ASSIGNED TASK: Look through the material for lines with the word "field", and copy each one.

DATA RECORDS:
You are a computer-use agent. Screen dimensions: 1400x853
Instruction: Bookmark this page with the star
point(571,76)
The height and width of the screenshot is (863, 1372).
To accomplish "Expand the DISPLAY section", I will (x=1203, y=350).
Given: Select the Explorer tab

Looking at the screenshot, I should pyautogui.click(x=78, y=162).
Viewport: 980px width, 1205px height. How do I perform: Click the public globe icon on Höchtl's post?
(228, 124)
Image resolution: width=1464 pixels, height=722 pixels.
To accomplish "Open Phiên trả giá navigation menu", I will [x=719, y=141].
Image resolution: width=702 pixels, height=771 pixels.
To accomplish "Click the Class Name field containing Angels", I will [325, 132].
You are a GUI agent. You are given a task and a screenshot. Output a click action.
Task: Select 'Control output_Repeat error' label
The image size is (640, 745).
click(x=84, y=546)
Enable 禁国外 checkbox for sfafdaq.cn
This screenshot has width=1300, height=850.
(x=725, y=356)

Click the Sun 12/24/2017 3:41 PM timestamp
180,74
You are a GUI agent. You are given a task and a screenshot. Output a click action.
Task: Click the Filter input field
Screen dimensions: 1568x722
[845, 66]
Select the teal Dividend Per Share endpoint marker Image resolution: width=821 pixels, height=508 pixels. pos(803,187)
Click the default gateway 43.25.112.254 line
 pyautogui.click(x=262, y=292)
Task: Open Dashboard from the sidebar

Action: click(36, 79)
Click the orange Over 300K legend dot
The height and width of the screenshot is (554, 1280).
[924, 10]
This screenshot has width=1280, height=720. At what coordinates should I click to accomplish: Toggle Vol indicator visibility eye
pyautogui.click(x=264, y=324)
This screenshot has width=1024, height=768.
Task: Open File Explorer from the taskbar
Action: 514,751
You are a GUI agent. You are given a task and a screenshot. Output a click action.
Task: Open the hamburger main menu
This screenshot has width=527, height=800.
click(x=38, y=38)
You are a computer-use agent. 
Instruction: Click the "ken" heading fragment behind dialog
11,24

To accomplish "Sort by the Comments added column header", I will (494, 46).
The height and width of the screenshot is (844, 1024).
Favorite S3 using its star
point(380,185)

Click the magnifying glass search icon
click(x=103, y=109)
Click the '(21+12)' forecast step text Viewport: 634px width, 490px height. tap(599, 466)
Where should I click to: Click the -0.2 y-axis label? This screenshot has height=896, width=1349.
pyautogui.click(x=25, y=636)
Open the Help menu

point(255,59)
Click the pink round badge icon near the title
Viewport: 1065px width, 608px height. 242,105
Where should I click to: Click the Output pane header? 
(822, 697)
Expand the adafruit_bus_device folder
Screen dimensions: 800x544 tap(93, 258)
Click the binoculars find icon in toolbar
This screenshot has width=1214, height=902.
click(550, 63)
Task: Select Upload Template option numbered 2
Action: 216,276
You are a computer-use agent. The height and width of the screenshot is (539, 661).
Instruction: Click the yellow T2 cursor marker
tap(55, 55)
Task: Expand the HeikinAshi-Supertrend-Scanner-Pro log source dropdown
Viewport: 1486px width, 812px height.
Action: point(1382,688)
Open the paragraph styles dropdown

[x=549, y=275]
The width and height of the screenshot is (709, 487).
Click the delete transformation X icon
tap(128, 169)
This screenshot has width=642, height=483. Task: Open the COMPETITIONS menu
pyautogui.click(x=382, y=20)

TASK SOLUTION:
To accomplish "Click the Class Name field containing Angels", I will [325, 132].
Task: Click the Filter input field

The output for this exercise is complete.